How Many Homeless People Live Here? We Can Only Count Who We Find

on May 15, 2014 News with 0 comments
Volunteers look for homeless camps along the Potomac. Photo: Michael S. Williamson / The Washington Post

One of the most frequently asked questions about homelessness: Just how many people are homeless in Arlington? (and in DC and in the region and in the country?)

According to The Washington Post this week, DC homelessness is up 13% and Arlington County is down 39%. Despite the headline and the exactitude of those numbers, that’s the one question we’re never able to answer accurately. People cycle in and out of homelessness all the time. Some people may literally only experience homelessness for a couple of hours, while for some it may be days, weeks, or decades.
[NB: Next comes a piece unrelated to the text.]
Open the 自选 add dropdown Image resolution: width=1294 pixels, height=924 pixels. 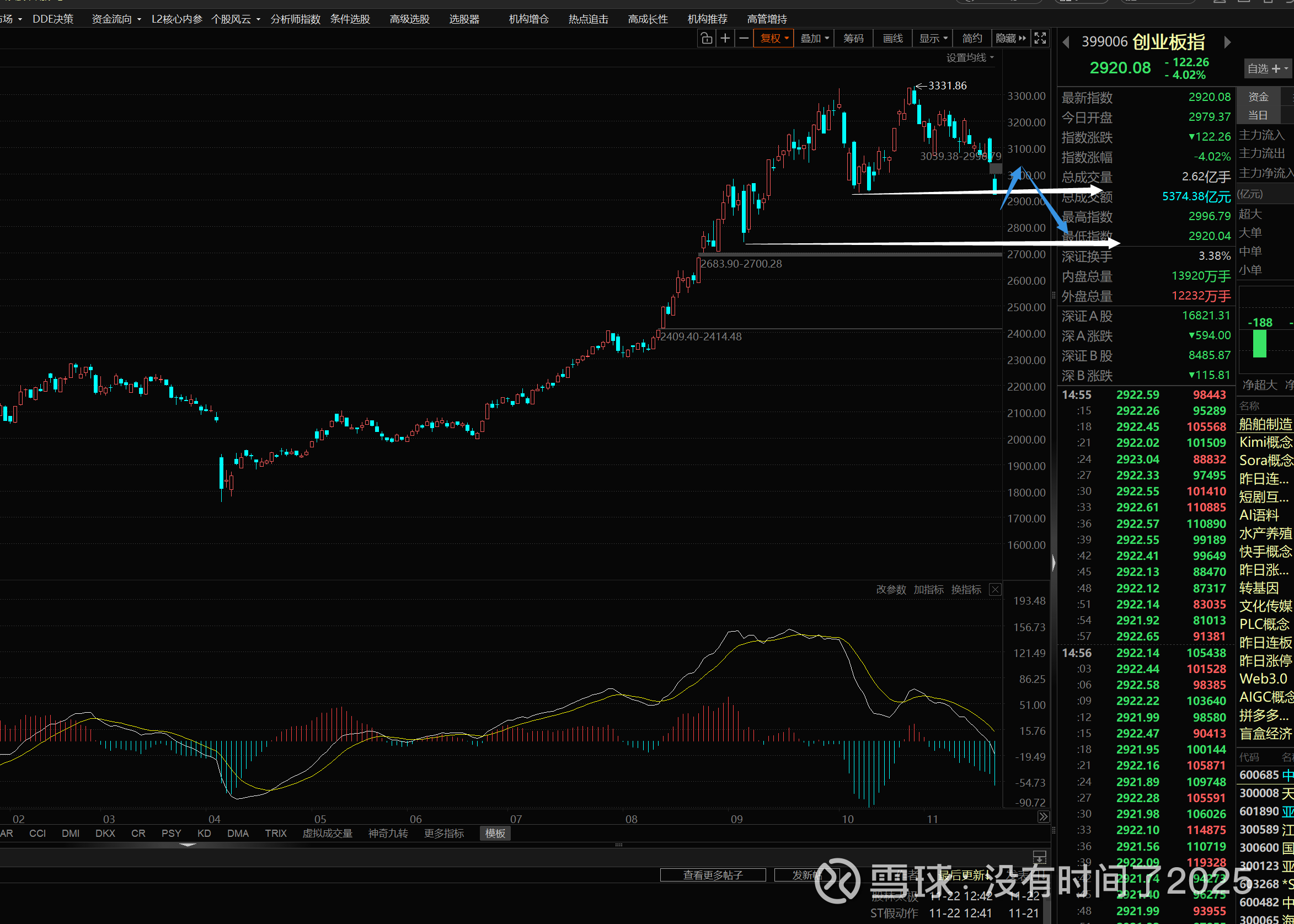1268,69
Someone I meet today may have been homeless yesterday or become homeless tomorrow because of a sudden change in circumstance or an emergency.

We do want to try to know how many of our neighbors are experiencing homelessness. Once a year, jurisdictions across the country do a one-day Point In Time Count of homeless persons to try to gauge their approximate homeless population. The Department of Housing & Urban Development (HUD) mandates it at least every two years for jurisdictions that receive homelessness funding and require that it be during the last 10 days of January. They also publish guidelines for communities to try to standardize methods as much as possible so counts may be compared.
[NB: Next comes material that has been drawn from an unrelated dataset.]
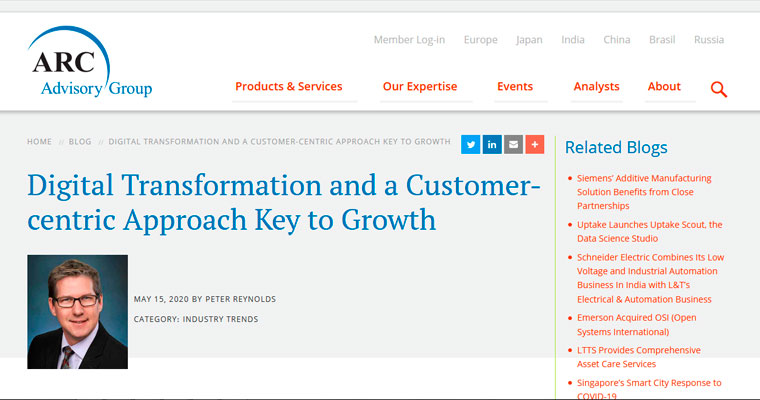Click Member Log-in link
This screenshot has width=760, height=400.
(409, 40)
But the Point In Time Count is literally only the number of people that we are able to count on that one day – a snapshot. On any other day, it may be different. Any change reported must be fairly reported as a change in the count from the year before. While the PIT count is a useful tool, it can also be misinterpreted to mean the absolute exact number of homeless people. The report published by the Metropolitan Washington Council of Government (MWCOG) includes in the 3rd paragraph:

“It is important to note that the “Point-in-Time ‘snapshot’ provides one perspective on the state of homelessness in the metropolitan Washington region on only one day and may be influenced by numerous variables, such as weather and current bed availability by jurisdiction.”


The Arlington County Ten Year Plan to End Homelessness aims for the most accurate Point In Time count possible. Not only are individuals and families in shelters and transitional housing counted, volunteers and staff also canvass the entire county looking for unsheltered people who may not be seeking traditional services. We’ve got a great staff, great partners in the Arlington County Department of Human Services, and fantastic volunteers, but there’s a lot of ground to cover.
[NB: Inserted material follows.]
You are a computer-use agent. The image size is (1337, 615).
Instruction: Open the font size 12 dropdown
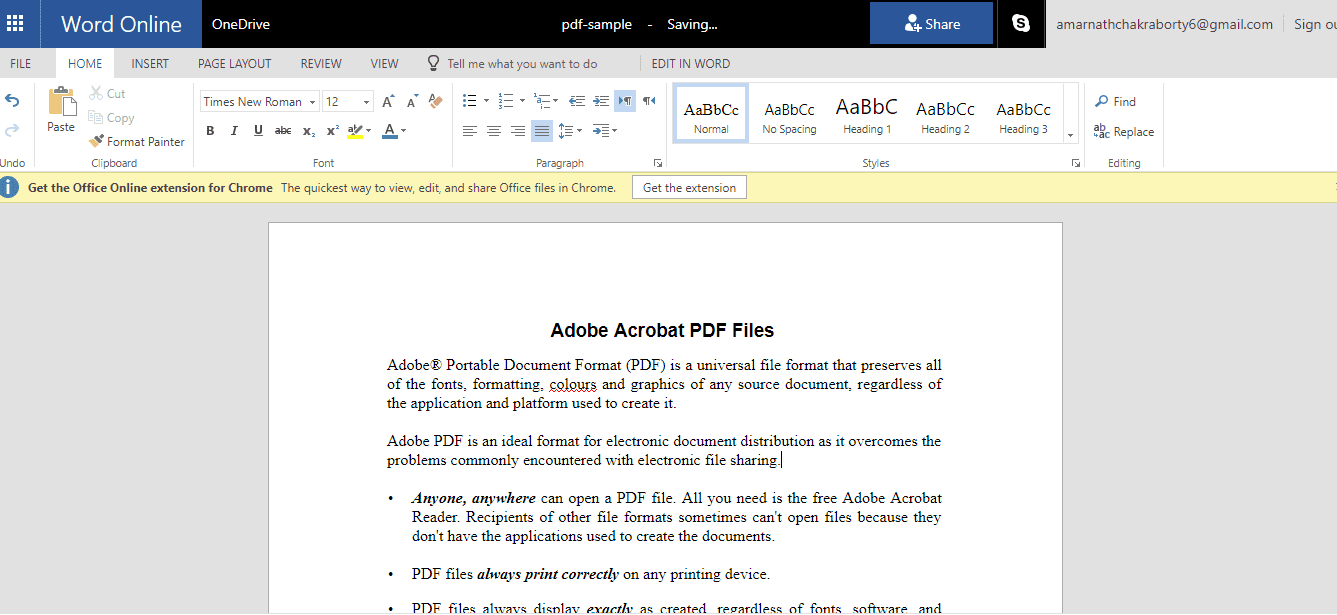348,101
And this year it was cold! The high for January 29th was 26 degrees with the low dropping to 13 degrees overnight – which was when the count was conducted. One volunteer wrote a blog post in which she shared how long it took her to get dressed to go out over night:

“it took me 30 minutes to put on all my layers for the evening. I bundled up with 3 pairs of socks, 2 pants, 4 shirts, 3 scarves, 2 hats and my long winter coat.”


Other volunteers emailed us to share their experiences:

“We were in the middle of a brutally cold week – temperatures had been hovering around 10 to 15 degrees for the past several days. My shift was 1:30-6:30AM and I arrived at the Department of Human Services building early, wearing multiple layers. Members of the previous shift were pouring into the conference room, excited, cold and full of stories. The camaraderie was apparent – they had interviewed several people and had taken one man to the hospital for weather-related symptoms. A staff member remarked that it had been so cold one year that the pen froze. It was hard to fathom that there were people living outside in these elements every day.”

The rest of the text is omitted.